> **Try it**
If a record holds a picture, leave the picture out, but write out everything else exactly.

> **Record set**
**********
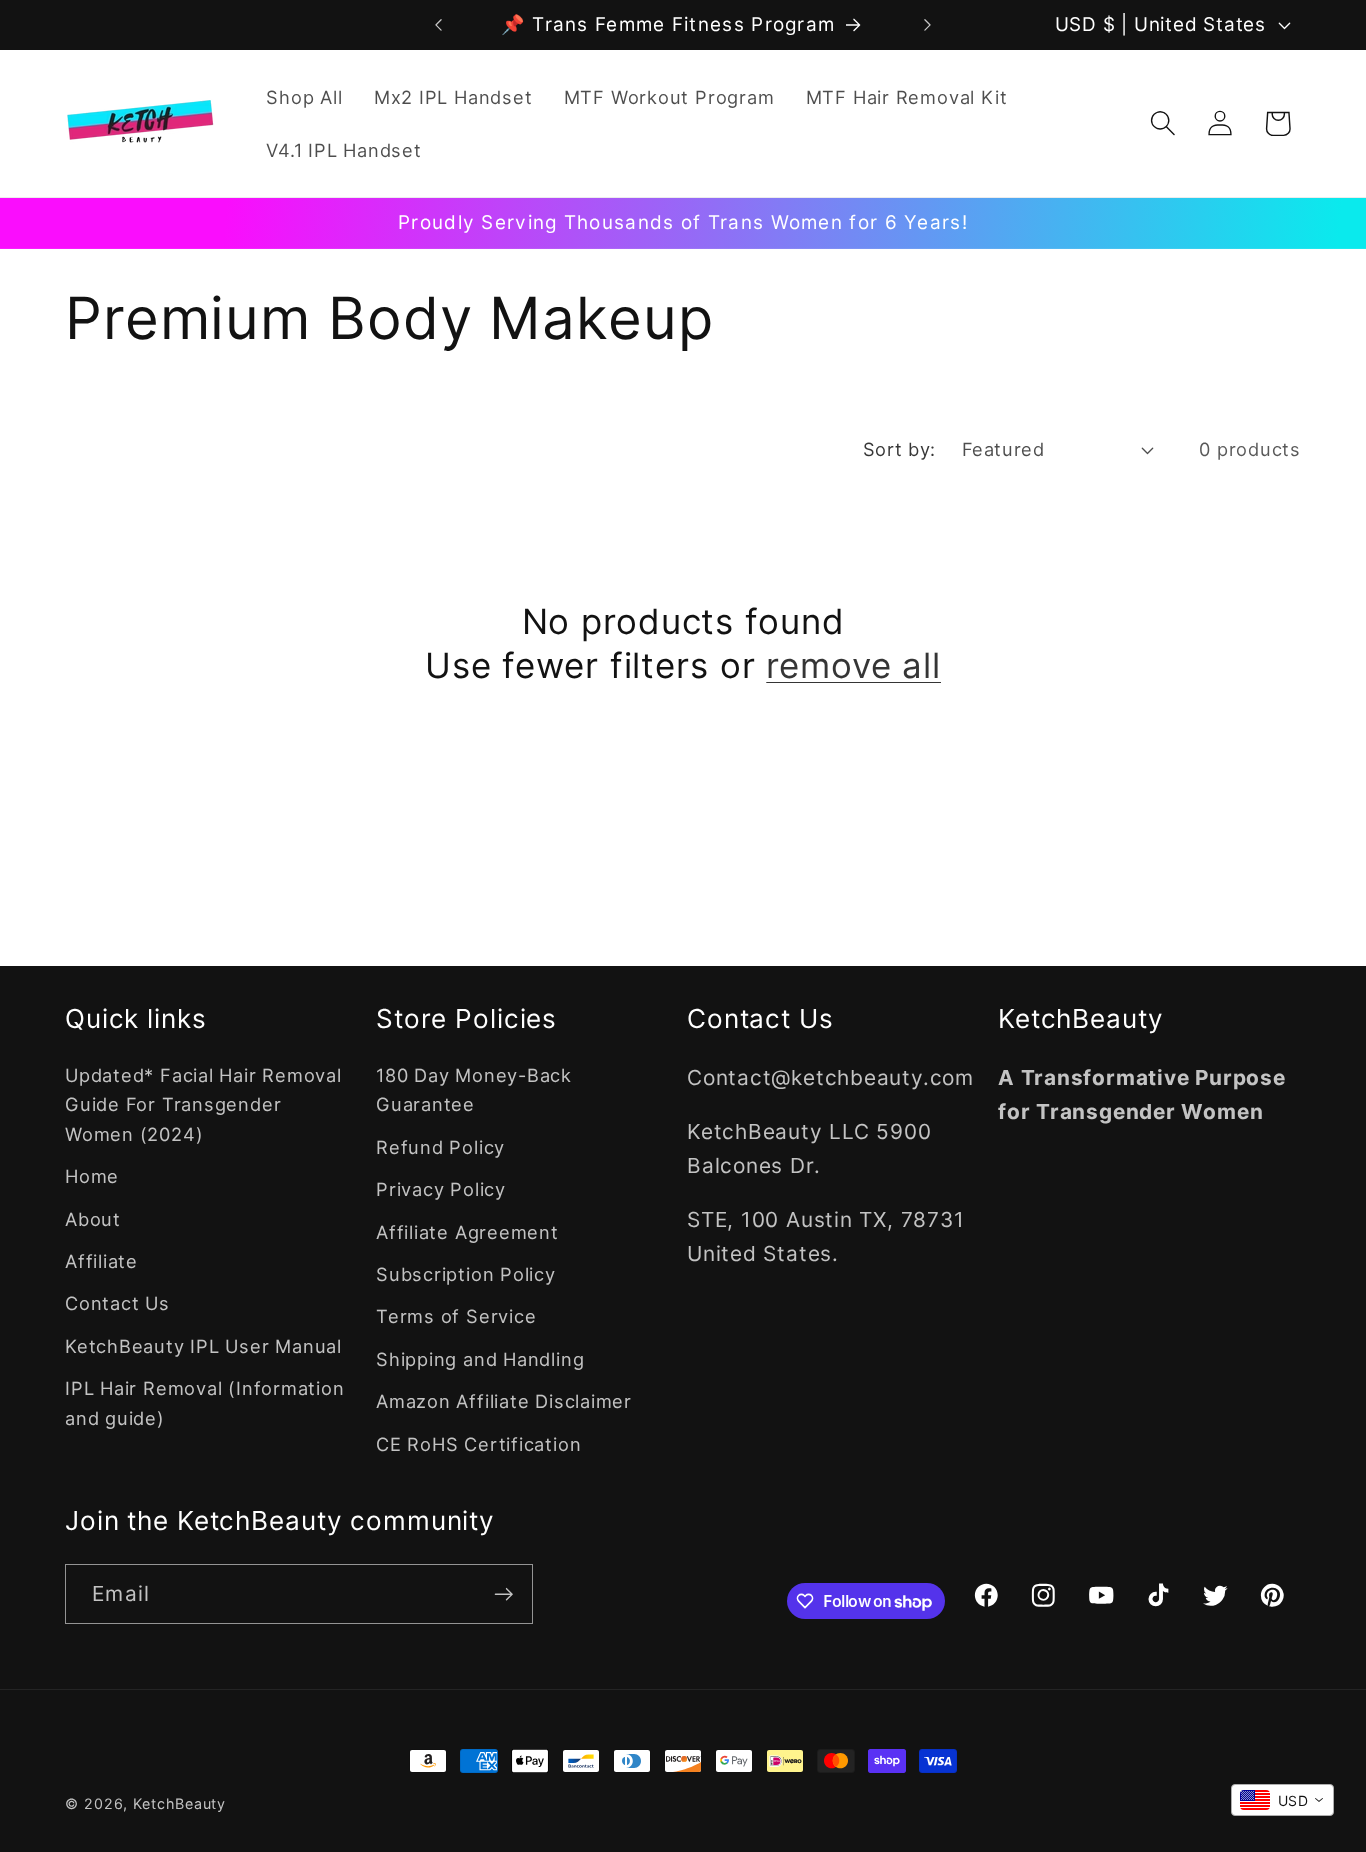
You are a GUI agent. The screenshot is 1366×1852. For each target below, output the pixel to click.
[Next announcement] (928, 24)
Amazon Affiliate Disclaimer (504, 1401)
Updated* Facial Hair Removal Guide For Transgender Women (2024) (203, 1104)
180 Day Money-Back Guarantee (474, 1089)
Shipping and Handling (480, 1359)
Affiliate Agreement (467, 1232)
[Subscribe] (503, 1594)
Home (92, 1176)
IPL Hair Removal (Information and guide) (205, 1402)
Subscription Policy (466, 1274)
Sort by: (899, 449)
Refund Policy (440, 1147)
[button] (1163, 123)
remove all (853, 665)
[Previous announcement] (438, 24)
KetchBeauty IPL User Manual (203, 1346)
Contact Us (117, 1303)
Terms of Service (456, 1316)
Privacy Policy (441, 1189)
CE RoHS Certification (478, 1444)
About (93, 1219)
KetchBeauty (179, 1803)
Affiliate (101, 1261)
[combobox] (1282, 1800)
**********
> **Exercise output**
You are a GUI agent. The screenshot is 1366×1852. For each target below, output the pixel to click.
[Next announcement] (928, 24)
Amazon Affiliate Disclaimer (504, 1401)
Updated* Facial Hair Removal Guide For Transgender Women (2024) (203, 1104)
180 Day Money-Back Guarantee (474, 1089)
Shipping and Handling (480, 1359)
Affiliate Agreement (467, 1232)
[Subscribe] (503, 1594)
Home (92, 1176)
IPL Hair Removal (Information and guide) (205, 1402)
Subscription Policy (466, 1274)
Sort by: (899, 449)
Refund Policy (440, 1147)
[button] (1163, 123)
remove all (853, 665)
[Previous announcement] (438, 24)
KetchBeauty IPL User Manual (203, 1346)
Contact Us (117, 1303)
Terms of Service (456, 1316)
Privacy Policy (441, 1189)
CE RoHS Certification (478, 1444)
About (93, 1219)
KetchBeauty (179, 1803)
Affiliate (101, 1261)
[combobox] (1282, 1800)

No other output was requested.